Cyber Incident Victim: Atlanta Perinatal Associates
Date:
Apr 2022
Location:
United States of America
Summary
A ransomware group compromised Atlanta Perinatal Associates, exfiltrating and publicly leaking sensitive patient files spanning several years. The stolen data included ultrasound reports containing patient names, birthdates, medical histories, due dates, physician details, and personal health factors like substance use and family histories. Additional compromised records held health insurance information and credit card payment details from patient visits. While personnel and payroll folders appeared largely empty, some payroll-related files were identified in the leak. The attackers claimed full access to the data but did not encrypt systems, focusing instead on data theft and extortion through public exposure of sensitive medical information.

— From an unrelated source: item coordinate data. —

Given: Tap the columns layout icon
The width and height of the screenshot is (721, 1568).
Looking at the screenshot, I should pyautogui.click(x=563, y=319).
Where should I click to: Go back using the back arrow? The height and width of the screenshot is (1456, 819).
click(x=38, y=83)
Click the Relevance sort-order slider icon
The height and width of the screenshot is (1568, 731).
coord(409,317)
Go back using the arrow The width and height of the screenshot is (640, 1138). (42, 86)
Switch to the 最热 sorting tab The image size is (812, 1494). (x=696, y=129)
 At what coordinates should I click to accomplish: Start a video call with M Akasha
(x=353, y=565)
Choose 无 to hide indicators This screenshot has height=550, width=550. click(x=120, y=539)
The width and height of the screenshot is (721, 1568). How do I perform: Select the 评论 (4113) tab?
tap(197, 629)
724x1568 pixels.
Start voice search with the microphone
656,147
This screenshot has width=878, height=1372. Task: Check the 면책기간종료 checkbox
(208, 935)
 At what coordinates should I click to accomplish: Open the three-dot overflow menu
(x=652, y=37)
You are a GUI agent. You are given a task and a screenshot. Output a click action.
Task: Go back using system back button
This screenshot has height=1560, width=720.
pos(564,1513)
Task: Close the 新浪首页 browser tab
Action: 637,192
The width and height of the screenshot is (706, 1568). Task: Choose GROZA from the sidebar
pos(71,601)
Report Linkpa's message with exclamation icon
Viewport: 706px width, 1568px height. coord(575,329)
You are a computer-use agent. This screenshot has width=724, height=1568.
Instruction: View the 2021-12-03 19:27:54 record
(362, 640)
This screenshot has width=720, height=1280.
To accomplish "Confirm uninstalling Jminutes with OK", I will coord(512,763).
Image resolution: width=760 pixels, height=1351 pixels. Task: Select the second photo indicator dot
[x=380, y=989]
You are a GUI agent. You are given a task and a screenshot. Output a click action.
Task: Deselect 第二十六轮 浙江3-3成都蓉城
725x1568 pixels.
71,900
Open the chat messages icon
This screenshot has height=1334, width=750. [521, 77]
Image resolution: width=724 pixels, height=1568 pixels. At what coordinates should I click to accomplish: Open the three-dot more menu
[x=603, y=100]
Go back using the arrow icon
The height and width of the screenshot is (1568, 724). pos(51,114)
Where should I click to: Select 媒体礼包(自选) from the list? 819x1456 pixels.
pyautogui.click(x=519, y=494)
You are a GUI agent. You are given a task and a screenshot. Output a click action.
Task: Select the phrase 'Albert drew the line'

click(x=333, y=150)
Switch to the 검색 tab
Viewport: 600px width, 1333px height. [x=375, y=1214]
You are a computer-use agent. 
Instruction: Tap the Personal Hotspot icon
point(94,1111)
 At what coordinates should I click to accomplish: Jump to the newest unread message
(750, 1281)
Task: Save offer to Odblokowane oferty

| CIA Posture | Motives | Tactics, Techniques & Procedures |
|---|---|---|
| Available to members | 1 motive | 1 technique |
| Threat Actor | Type | Location |
|---|---|---|
| 1 actor | Available to members | Available to members |
Description
In early April 2022, Atlanta Perinatal Associates, a Georgia-based medical practice specializing in obstetrics, experienced a cybersecurity incident involving unauthorized access to its systems. The ransomware group Vice Society claimed responsibility for the breach, publicly listing the practice on its data leak site on or around May 19, 2022, and simultaneously releasing files allegedly exfiltrated during the attack. Preliminary analysis of the leaked data indicated unauthorized access occurred between 2019 and April 9, 2022, with the attackers targeting patient records rather than core electronic medical record or billing systems. The compromised files primarily consisted of ultrasound reports spanning multiple years, each containing extensive personal and medical details including patient names, dates of birth, unique patient identifiers, expected delivery dates, referring physicians, sonographer notes, medical histories, allergy information, substance use histories, and social/family health factors. Additional compromised records included obstetrics-related clinical documents, health insurance information, and credit card payment details from patients who made in-person payments during visits. While directory structures suggested potential access to personnel and payroll systems, most corresponding folders appeared empty except for isolated payroll and direct deposit files.
The breach exposed highly sensitive reproductive health information without evidence of file encryption, though Vice Society’s operational tactics typically involve both data theft and ransomware deployment. Impacts included the public disclosure of protected health information affecting an unspecified number of patients, with particular risks stemming from exposed credit card data and detailed clinical histories. Ultrasound reports, structured as six-page documents, revealed comprehensive patient profiles that could facilitate identity theft or targeted social engineering. DataBreaches.net attempted to verify incident details through outreach to Atlanta Perinatal Associates via their website contact form and to Vice Society via email, but received no responses from either party. The practice did not publicly acknowledge the incident or disclose containment measures, response timelines, or forensic findings through available sources. The absence of insurance information or Social Security numbers in the ultrasound files potentially limited some financial risks, though the combination of health data with payment details created multifaceted privacy and security concerns for affected individuals.